_Exercise goal_
Output all the data below verbatim.

[[ Data for this task, beginning ]]

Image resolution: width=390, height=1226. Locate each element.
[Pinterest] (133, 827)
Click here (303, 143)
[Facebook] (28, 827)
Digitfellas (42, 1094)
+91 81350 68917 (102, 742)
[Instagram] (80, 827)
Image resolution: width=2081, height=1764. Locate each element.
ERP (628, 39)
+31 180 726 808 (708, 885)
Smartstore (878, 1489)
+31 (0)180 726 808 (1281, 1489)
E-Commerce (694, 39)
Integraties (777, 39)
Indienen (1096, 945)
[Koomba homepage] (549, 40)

[[ Data for this task, end ]]

_Result for this exercise_
Image resolution: width=390, height=1226. Locate each element.
[Pinterest] (133, 827)
Click here (303, 143)
[Facebook] (28, 827)
Digitfellas (42, 1094)
+91 81350 68917 (102, 742)
[Instagram] (80, 827)
Image resolution: width=2081, height=1764. Locate each element.
ERP (628, 39)
+31 180 726 808 (708, 885)
Smartstore (878, 1489)
+31 (0)180 726 808 (1281, 1489)
E-Commerce (694, 39)
Integraties (777, 39)
Indienen (1096, 945)
[Koomba homepage] (549, 40)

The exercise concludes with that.